Problem requirements: Wherever a line in the data below holds "height", copy that line.

Provided entries:
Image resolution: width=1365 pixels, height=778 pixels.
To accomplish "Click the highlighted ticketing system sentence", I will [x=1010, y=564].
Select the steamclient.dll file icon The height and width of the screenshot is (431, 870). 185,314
--
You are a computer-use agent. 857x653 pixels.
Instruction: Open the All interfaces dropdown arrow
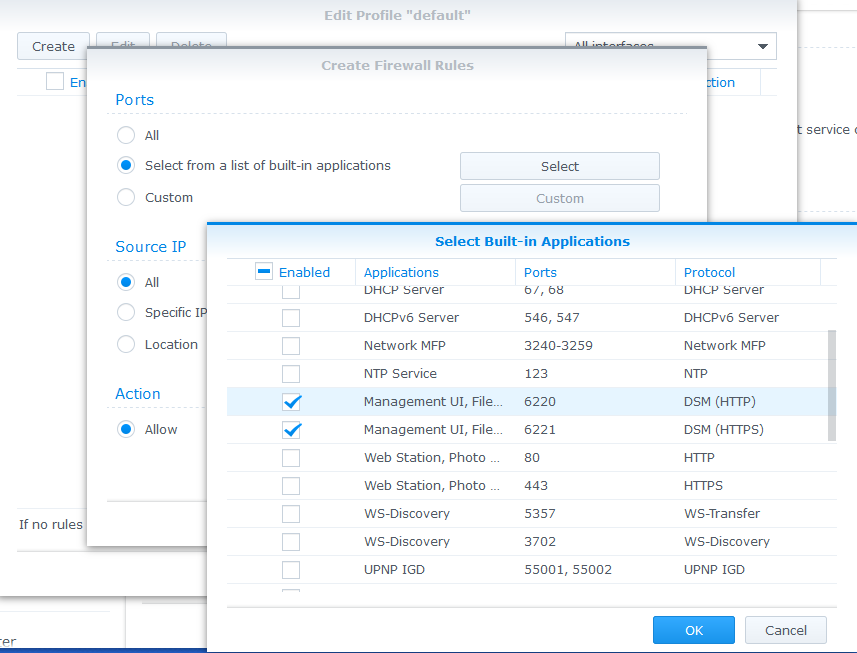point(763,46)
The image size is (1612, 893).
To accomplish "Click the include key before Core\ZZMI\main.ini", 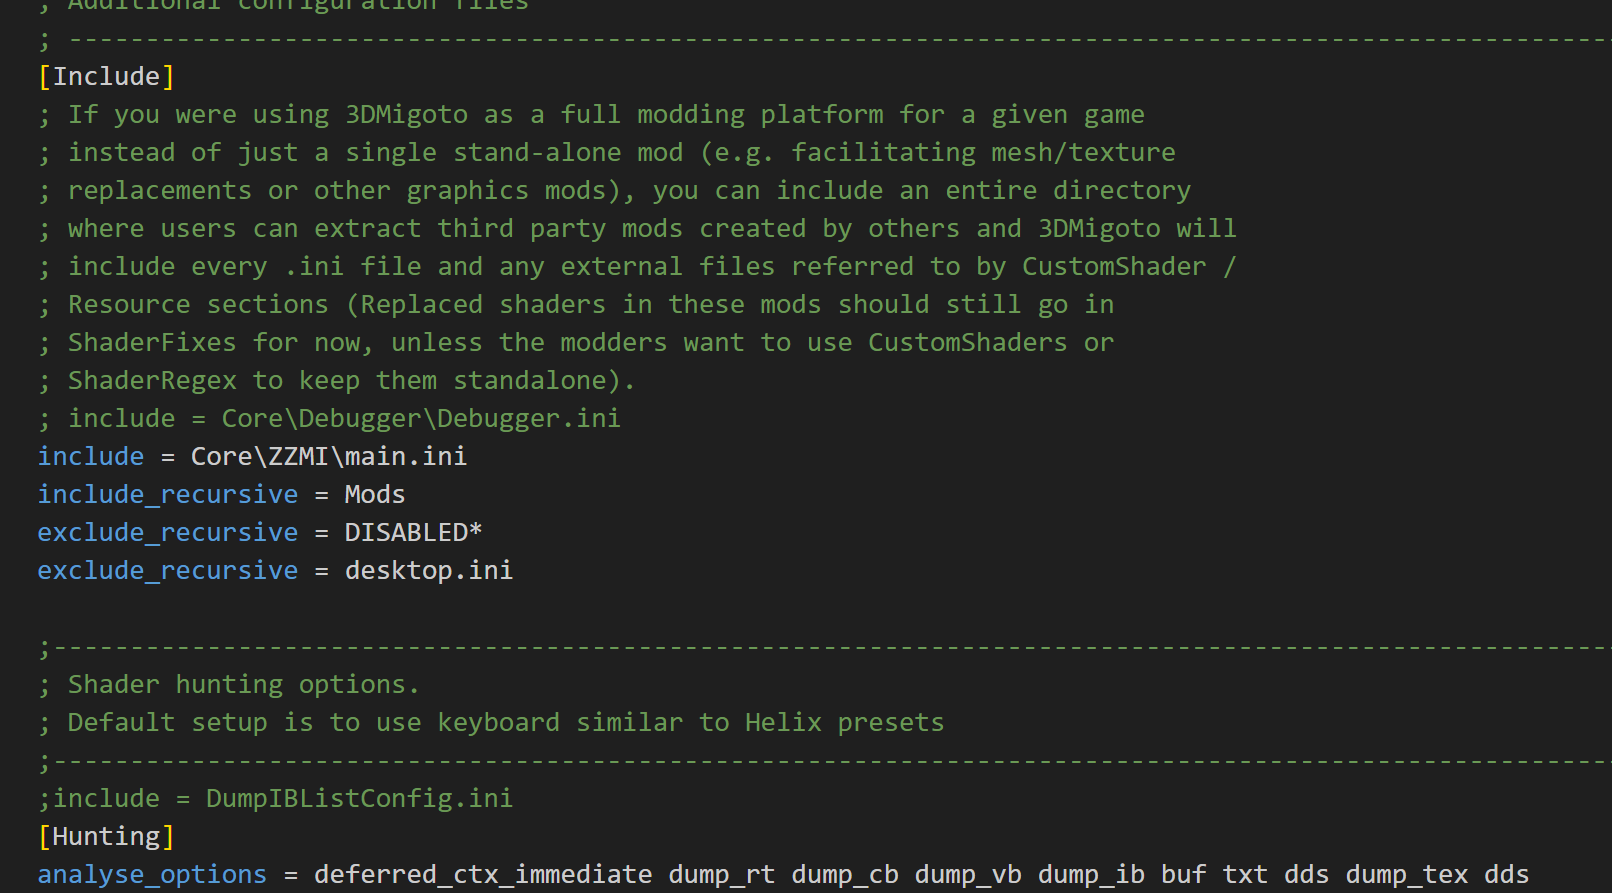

Output:
Image resolution: width=1365 pixels, height=778 pixels.
Select the steamclient.dll file icon The height and width of the screenshot is (431, 870). 185,314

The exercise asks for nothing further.